*** Opening Given information ***
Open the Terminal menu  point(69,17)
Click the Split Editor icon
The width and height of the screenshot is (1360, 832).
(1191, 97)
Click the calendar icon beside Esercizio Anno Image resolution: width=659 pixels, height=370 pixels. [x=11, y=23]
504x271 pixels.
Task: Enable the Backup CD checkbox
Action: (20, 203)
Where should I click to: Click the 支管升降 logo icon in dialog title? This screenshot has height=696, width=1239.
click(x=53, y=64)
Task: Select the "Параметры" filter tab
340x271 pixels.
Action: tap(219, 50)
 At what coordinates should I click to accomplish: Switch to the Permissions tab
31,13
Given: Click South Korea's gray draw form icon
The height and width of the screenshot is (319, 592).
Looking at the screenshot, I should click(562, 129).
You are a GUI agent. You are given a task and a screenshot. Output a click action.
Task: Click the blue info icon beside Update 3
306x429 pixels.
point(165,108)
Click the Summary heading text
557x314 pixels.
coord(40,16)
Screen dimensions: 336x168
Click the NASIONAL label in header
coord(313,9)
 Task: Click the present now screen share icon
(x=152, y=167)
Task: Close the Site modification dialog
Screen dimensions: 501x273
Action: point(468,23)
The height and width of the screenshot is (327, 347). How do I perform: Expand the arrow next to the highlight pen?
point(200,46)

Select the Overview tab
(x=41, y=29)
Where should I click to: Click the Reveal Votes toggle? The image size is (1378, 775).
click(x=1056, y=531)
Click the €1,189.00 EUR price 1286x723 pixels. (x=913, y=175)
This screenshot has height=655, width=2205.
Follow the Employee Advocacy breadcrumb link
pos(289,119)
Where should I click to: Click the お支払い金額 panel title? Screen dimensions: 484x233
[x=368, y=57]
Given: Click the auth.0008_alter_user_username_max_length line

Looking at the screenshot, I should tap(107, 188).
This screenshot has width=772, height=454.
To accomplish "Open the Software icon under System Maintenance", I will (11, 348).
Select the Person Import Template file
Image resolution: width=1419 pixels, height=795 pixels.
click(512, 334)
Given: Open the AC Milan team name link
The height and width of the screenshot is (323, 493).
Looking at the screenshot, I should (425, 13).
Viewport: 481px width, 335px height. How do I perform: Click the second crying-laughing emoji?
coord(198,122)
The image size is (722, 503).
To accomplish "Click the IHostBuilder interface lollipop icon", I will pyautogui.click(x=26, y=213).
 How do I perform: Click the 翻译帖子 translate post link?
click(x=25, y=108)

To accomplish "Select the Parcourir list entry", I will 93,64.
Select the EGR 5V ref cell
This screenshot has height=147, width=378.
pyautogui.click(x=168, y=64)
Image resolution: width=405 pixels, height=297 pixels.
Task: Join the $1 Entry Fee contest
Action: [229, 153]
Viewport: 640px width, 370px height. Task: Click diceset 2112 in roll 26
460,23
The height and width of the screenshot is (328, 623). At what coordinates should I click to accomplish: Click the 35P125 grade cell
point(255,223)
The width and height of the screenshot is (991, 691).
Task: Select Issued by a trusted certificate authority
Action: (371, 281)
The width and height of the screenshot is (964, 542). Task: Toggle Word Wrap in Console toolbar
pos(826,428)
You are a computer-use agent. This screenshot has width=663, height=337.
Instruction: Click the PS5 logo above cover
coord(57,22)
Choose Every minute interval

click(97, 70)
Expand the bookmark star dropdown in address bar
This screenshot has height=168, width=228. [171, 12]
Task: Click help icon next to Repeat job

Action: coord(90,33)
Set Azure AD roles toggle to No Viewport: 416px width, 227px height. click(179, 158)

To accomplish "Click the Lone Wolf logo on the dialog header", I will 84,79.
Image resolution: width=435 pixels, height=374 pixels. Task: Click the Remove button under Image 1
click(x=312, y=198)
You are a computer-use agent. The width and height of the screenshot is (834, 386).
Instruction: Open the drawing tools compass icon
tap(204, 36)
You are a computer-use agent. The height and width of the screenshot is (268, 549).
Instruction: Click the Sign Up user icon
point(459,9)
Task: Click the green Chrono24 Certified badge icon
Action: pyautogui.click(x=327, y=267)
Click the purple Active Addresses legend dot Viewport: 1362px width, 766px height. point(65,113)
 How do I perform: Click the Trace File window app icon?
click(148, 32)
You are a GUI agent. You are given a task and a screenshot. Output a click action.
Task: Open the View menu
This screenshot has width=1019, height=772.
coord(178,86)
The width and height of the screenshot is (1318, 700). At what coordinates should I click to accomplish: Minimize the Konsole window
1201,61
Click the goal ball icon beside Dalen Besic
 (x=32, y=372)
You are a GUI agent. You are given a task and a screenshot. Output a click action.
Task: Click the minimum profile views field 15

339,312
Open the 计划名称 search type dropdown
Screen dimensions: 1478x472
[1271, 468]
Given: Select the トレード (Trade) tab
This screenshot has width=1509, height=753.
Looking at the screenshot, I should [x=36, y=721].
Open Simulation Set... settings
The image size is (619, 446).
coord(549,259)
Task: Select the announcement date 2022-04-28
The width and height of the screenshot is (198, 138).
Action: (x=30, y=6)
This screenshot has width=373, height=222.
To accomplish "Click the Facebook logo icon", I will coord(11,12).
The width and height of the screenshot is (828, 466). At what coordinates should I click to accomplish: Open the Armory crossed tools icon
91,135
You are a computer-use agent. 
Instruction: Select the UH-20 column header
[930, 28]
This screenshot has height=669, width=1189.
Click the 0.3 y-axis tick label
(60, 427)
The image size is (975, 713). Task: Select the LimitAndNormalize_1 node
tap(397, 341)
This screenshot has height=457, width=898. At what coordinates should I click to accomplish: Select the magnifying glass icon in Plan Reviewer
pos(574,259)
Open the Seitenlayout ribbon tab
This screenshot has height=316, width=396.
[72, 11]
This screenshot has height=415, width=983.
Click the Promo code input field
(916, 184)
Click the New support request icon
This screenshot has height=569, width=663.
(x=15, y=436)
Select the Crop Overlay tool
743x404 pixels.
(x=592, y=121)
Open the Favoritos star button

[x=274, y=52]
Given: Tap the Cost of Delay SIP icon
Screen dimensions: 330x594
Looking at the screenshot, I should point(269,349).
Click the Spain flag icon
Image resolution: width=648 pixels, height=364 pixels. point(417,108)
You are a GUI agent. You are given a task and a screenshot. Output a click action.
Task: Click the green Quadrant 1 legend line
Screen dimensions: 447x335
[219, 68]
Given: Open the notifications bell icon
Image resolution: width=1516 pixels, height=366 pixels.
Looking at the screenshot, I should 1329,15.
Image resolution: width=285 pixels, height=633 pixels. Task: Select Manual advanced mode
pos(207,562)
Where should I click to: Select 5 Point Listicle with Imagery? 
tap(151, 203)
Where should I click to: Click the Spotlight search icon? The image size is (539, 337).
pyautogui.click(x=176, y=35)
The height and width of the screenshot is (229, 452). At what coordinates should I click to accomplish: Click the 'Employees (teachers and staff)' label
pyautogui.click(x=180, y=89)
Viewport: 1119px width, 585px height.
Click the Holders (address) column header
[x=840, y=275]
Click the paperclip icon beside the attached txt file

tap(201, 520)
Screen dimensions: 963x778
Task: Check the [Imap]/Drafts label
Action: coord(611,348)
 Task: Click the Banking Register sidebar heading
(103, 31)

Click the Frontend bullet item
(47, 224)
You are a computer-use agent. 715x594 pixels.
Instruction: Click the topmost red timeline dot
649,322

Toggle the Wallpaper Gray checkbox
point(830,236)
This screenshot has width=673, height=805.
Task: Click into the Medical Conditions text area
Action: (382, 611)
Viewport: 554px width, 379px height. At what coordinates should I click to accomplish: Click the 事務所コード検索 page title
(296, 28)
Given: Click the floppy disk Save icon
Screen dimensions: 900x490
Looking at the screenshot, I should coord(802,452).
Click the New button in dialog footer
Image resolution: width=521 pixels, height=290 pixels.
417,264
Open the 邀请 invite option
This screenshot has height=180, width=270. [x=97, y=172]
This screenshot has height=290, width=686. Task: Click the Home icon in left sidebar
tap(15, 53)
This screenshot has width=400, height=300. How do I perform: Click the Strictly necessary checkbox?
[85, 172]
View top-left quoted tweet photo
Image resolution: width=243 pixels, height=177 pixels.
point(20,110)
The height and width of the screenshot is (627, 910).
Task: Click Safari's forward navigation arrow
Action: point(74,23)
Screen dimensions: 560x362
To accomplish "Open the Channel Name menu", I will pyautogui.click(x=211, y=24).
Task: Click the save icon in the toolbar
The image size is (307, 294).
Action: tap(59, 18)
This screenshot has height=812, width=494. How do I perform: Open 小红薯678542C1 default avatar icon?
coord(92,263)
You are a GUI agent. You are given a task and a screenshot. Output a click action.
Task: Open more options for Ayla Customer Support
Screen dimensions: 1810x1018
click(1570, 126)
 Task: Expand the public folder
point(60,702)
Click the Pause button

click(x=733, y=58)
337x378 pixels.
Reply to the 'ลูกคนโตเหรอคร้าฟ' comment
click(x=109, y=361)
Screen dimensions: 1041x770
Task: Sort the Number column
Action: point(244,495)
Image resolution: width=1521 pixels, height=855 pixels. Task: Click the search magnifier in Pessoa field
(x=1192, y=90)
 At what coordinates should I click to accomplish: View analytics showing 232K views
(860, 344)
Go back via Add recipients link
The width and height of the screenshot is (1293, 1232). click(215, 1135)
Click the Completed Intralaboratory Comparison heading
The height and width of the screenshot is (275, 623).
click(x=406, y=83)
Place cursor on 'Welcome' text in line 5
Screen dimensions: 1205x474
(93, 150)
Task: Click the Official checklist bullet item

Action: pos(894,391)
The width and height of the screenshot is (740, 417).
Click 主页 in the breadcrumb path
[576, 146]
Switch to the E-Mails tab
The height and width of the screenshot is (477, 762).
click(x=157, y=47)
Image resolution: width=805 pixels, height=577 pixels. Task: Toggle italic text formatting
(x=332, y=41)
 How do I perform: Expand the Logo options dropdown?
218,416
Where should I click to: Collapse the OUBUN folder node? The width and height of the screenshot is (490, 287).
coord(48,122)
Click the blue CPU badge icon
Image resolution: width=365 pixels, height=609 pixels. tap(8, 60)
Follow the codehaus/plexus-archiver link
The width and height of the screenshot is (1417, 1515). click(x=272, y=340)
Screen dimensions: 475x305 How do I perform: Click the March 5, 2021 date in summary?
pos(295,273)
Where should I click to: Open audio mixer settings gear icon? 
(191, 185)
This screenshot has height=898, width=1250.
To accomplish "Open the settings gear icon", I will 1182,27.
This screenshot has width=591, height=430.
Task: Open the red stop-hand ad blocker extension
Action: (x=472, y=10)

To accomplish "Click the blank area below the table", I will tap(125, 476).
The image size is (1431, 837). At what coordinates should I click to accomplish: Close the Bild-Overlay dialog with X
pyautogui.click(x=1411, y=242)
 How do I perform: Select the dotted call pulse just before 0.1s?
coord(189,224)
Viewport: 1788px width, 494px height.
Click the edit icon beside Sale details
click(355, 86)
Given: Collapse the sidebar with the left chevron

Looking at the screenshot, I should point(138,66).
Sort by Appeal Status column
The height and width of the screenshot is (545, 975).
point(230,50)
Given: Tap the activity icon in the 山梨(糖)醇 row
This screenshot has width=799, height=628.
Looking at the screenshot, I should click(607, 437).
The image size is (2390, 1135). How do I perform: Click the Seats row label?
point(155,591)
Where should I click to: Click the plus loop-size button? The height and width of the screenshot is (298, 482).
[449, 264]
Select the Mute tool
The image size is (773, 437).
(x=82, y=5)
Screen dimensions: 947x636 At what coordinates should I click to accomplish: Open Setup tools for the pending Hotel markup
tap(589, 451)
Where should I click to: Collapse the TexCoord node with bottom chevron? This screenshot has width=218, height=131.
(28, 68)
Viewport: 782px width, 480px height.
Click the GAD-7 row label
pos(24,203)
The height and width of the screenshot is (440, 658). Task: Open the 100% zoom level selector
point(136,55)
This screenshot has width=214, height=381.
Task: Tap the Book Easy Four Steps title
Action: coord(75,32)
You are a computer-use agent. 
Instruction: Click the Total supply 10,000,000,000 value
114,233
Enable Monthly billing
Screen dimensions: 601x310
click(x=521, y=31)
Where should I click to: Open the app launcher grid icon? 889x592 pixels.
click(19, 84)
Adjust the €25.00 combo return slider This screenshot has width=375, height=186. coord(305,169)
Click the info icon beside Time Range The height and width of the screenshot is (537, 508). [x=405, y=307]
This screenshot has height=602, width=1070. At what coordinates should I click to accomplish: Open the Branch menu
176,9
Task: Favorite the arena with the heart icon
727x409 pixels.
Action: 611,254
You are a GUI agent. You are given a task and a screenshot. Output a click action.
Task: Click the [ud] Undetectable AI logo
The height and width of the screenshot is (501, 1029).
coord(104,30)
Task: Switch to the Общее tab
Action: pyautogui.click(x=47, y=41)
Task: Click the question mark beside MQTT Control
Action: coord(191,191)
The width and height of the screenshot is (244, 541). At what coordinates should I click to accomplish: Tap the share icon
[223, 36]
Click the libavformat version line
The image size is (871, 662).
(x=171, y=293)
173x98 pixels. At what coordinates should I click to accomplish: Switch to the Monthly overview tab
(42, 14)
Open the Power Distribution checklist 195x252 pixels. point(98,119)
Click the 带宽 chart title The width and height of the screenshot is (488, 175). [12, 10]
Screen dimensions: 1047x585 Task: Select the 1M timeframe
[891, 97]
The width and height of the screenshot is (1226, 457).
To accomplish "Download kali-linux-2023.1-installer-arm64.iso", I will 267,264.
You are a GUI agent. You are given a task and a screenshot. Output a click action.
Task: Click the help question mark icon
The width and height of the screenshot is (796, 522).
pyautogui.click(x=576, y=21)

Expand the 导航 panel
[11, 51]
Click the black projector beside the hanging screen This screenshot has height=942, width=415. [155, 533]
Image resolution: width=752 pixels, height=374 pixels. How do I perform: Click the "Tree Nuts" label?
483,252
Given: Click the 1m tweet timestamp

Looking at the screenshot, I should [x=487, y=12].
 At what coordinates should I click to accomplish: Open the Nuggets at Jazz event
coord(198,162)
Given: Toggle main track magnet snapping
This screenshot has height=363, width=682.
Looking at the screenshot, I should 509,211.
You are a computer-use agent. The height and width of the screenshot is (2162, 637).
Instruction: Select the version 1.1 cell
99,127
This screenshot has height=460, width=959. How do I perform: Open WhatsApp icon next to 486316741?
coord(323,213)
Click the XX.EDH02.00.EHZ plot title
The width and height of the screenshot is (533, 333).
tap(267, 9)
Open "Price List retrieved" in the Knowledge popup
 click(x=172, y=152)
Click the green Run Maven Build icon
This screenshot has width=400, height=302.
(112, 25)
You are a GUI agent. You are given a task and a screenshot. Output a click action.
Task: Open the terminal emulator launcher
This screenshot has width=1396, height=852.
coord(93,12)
*** Closing Given information ***
Required action: Print exactly the lines above, between the one holding "Click the Spain flag icon" and the one holding "Given: Open the notifications bell icon", inclusive, and nothing besides.

Exercise solution:
Click the Spain flag icon
Image resolution: width=648 pixels, height=364 pixels. point(417,108)
You are a GUI agent. You are given a task and a screenshot. Output a click action.
Task: Click the green Quadrant 1 legend line
Screen dimensions: 447x335
[219, 68]
Given: Open the notifications bell icon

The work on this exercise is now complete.